Types of Abusive Relationship

Everyone has difference in opinions which leads to disagreement and argument with partner, family member and over close to them. At times, we all do things that cause unhappiness to people who care for us. Our actions and words might hurt our loved ones, and we do regret it. However if it becomes a constant and consistent phenomenon, then chances are you are in an abusive relationship.
It is difficult for the victims to get out of an abusive relationships. In most of the cases the victim might start thinking it is their fault and they deserve it, but the fact is no more deserves it. Do not blame yourself for someone else’s behaviour.
Most of us characterise abusive relationships only with domestic abuse, however this might not always be the case.
Here are the types of abusive relationships.

Physical Abuse
Physical abuse is intentional and unwanted contact to you or something close to your body. It might not always leave a bruise, but it is still unhealthy. It includes :
• Scratching, punching, pushing, pulling, biting, or kicking
• Throwing objects at you, like phone, book, plates
• Using weapons like gun, knife
• Forcing you for sexual acts
• Grabbing your face, clothes or you violently
• Pulling your hair

Emotional or Verbal Abuse
Emotional abuse are non physical behaviour, such as threats, humiliation, insults, constant monitoring, excessive texting, stalking.
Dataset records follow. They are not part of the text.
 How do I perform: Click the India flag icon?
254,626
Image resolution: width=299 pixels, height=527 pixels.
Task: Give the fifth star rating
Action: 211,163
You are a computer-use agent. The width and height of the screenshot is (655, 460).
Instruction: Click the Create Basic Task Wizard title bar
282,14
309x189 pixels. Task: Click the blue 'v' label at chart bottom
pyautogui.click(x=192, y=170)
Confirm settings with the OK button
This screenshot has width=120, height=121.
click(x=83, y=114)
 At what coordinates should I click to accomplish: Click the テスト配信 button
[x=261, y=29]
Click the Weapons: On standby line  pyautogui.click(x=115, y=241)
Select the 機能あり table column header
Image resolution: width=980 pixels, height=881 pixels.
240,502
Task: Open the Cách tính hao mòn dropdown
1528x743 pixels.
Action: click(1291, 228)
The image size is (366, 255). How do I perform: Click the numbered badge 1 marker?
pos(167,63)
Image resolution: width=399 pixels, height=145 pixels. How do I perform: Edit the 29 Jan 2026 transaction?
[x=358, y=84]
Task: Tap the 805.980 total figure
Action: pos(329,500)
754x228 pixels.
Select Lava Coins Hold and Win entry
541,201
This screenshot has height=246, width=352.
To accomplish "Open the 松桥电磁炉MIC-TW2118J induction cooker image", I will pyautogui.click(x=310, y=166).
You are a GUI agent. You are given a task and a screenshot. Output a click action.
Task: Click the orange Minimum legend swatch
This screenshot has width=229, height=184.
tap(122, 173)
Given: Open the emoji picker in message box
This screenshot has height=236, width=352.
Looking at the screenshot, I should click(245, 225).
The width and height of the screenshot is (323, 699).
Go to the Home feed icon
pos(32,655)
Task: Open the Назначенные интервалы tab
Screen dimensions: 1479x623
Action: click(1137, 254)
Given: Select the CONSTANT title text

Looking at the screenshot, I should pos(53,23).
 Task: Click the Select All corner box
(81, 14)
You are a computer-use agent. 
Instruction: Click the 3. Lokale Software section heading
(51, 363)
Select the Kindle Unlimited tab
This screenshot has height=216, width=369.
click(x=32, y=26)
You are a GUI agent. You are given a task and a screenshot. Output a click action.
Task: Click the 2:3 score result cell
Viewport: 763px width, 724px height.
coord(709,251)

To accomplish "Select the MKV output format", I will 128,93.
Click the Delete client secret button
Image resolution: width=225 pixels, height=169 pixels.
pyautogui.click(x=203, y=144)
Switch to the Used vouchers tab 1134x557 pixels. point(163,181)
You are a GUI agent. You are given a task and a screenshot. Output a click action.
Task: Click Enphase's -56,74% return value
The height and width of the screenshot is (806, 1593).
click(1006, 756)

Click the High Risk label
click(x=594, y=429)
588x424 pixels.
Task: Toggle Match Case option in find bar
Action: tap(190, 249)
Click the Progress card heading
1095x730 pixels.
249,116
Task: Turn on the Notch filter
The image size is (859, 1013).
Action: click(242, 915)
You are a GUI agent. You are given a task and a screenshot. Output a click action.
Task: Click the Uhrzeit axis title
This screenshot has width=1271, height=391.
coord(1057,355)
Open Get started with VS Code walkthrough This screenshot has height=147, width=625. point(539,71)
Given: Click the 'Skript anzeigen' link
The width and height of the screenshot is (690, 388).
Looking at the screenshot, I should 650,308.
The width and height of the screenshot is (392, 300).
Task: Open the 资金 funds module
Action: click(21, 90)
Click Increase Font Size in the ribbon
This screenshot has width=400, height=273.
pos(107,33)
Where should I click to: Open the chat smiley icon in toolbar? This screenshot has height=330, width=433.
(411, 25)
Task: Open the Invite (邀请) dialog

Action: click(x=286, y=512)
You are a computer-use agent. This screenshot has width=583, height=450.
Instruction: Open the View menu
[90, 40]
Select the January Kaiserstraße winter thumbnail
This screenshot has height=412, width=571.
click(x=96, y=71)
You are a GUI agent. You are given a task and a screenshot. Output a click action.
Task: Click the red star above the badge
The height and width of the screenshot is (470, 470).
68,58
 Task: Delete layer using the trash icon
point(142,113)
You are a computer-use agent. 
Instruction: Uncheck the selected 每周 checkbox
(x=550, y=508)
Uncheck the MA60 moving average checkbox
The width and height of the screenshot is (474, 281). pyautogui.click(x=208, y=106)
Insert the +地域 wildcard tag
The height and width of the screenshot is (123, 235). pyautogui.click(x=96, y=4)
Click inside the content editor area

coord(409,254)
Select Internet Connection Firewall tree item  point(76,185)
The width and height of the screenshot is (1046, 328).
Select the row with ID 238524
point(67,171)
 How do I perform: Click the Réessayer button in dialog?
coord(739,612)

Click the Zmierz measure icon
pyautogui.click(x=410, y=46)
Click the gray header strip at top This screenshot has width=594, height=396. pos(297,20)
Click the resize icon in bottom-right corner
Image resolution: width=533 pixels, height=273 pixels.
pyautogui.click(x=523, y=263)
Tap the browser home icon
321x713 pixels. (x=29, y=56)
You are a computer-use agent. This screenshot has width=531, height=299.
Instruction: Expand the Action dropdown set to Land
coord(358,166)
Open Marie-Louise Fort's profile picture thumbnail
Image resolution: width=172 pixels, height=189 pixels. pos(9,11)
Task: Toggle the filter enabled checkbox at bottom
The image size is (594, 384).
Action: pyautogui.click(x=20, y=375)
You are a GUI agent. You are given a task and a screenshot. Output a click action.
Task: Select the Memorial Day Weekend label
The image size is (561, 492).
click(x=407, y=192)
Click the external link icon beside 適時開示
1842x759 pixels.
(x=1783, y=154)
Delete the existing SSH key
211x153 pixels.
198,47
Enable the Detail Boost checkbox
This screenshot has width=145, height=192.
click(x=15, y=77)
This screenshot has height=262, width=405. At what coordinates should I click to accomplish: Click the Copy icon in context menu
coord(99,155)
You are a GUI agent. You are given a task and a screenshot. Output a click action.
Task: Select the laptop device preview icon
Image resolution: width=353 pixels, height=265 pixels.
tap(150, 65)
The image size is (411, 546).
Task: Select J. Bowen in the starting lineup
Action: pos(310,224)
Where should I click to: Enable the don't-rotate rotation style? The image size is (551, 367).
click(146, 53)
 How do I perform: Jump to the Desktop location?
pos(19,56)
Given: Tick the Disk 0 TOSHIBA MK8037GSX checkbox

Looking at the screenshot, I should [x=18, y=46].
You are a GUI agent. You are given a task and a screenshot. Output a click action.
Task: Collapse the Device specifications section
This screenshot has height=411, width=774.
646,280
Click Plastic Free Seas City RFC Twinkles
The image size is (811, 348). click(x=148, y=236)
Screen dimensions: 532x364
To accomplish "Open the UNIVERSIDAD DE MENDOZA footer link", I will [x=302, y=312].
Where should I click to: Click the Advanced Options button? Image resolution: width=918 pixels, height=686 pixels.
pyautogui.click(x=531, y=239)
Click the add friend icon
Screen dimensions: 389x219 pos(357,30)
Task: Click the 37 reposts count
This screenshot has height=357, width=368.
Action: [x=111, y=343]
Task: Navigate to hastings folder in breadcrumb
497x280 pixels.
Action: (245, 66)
It includes:
• Calling you names and putting you down
• Yelling or screaming at you
• Intentionally embarrassing you when in public
• Not letting you speak to family and friends
• Dictating you what to do and wear
• Accusing you of cheating or flirting
• Stalking you and threating you to spill out your secrets
• Threating you of self harm or harming you or things related to you
• Using gaslighting techniques to manipulate you

Sexual Abuse
Sexual abuse is forcing someone to do something sexual that they do not want to and consent to. It is important to understand that “not saying no” is not a “yes”. Unless there is a loud and clear yes, it is a no. In such circumstances, physically resisting can cause even more violence. It is a myth that if the individual did not physically resist, it is not a abuse. In reality it is not the case, the person might be intoxicated or felt pressurised. Sexual abuse includes:
• Unwanted kissing or touching
• Unwanted rough and violent sexual activity
• Rape or attempt to rape
• Using sexual insults
• Not letting someone to use contraception
• Sexual contact when the person is drunk, unconscious or intoxicated
• Pressuring someone to perform sexual acts

Financial Abuse
Financial abuse can be quite subtle. It might include resisting you to buying something or require you to share your bank account details. It may not look like a big of a problem in first place, but no one you are dating has the right to tell you how to spend your own money and restrict you from getting things you desire. Financial abuse includes:
• Looking closely what you buy and how much you spend
• Not letting you to see the joint bank account records
• Forbidding you to work or limiting work hour
• Harassing you, your co-worker or employer so as to get you fired
• Refusing to give you money for food, clothing, rent and medication
• Maxing your credit card for their need
• Using your financial aid for their own benefit
• Using their money to hold power over you
• Giving you gifts and paying your gift and expecting you to return the favour somehow

Digital Abuse
Digital abuse means using digital platforms such as texting or social networks to bully, harass, stalk or intimidate your partner. It is becoming extremely common in recent times. Digital abuse includes:
• Pressurises you to send sexually explicit video or sexts.
• Send you unwanted sexually explicit content and demands you to send the same in return
• Makes decisions with whom you can or cannot be friends on social networking sites
• Steals or forces you to give your passwords
• Using technology, such as GPS to monitor you
• Looks through your phone frequently
• Messaging you constantly and lashing out on you when you reply late
• Sending you negative messages or threats on social networking sites

Stalking means you are constantly watched, followed or harassed to the point you feel afraid and unsafe. A stalker can be some you know like an ex partner or any stranger. Stalking includes:
• Showing up at your house or work place unannounced or uninvited
• Sending you unwanted gifts, messages and letters
• Using social media sites to track on you
• Constantly calling you
• Spreading rumours about you
• Use other people as resource to investigate about you
• Damage your property, such as your car, or other property

Experiencing even one or two of these warnings are a major red flag and probably abuse is present in your relationship. Each type of abuse is serious and no one deserves abuse in any form.